Royal Dornoch Golf Club


Royal Dornoch Golf Club is a golf club in Dornoch, Sutherland, Scotland. It is generally referred to as Royal Dornoch. The club has two 18-hole courses: the Championship Course and the Struie Course. The older Championship Course is a links course located on the Dornoch Firth.
Royal Dornoch has never hosted any of the modern professional tournaments. The British Amateur Championship was held there in 1985 and the Scottish Amateur in 1993, 2000, and 2012.
The Championship Course was ranked #3 on the 2007 Golf Digest list of Top 100 International courses. David Brice, of Golf International, called it the "king of Scottish links courses".
The internationally renowned Championship Course at Royal Dornoch Golf Club was named #1 in the world by the online golf reservation service golfscape.

History

Golf was played in Dornoch, over the extensive linksland there, in the early seventeenth century, circa 1616. Expenses covering the cost of a young aristocrat's golf clubs in 1616 have provided the earliest evidence so far of the sport's presence in Dornoch. John, the 13th Earl of Sutherland, was sent to the town in Sutherland to be educated. The reference was uncovered by researcher Wade Cormack, who is a PhD student at the University of the Highlands and Islands.
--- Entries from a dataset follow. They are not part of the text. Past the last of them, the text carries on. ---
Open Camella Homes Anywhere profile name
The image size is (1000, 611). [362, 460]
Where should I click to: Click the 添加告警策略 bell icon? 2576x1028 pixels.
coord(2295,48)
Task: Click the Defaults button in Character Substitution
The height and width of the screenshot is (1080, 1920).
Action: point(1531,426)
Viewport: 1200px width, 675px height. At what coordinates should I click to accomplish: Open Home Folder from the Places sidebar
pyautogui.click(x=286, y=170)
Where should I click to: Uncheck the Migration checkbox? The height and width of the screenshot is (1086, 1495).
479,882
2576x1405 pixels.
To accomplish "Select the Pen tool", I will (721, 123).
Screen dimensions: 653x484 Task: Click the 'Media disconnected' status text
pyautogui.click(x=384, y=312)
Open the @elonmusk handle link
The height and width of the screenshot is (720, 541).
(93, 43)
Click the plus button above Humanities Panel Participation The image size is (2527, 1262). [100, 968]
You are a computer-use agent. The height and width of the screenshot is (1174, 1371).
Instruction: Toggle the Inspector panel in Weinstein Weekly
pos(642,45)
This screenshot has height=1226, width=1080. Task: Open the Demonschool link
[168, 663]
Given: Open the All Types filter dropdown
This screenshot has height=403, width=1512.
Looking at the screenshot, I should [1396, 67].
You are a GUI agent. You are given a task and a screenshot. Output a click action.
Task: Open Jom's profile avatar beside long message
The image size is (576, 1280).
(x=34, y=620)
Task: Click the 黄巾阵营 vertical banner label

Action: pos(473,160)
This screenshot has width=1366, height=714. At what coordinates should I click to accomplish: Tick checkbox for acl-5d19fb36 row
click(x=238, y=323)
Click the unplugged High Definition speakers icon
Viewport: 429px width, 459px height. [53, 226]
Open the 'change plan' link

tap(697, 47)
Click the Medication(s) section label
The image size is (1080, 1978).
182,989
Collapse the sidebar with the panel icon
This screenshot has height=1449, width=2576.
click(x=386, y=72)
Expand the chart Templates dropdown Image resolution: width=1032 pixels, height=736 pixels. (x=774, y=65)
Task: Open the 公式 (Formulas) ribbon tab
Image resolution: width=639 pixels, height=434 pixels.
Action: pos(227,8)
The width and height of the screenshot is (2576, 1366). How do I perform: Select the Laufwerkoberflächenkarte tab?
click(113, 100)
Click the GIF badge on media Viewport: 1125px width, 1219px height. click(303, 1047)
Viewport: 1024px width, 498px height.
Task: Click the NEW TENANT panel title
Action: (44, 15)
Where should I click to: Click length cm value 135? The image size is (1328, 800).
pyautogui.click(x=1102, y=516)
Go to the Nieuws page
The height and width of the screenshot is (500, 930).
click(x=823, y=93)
The current golf club was established in 1877, and was awarded its royal status in 1906 by King Edward VII. The design of the Championship Course is attributed to Old Tom Morris.
Tom Watson is an honorary member of Royal Dornoch, and is quoted as saying of Dornoch: "It's the most fun I've ever had on a golf course" which was the home of the course architect Donald Ross.
Members of the club traveled to the northwest United States in September 2005 for a friendly international competition and cultural exchange with the Coeur d'Alene Tribe at their Circling Raven Golf Club in northern Idaho.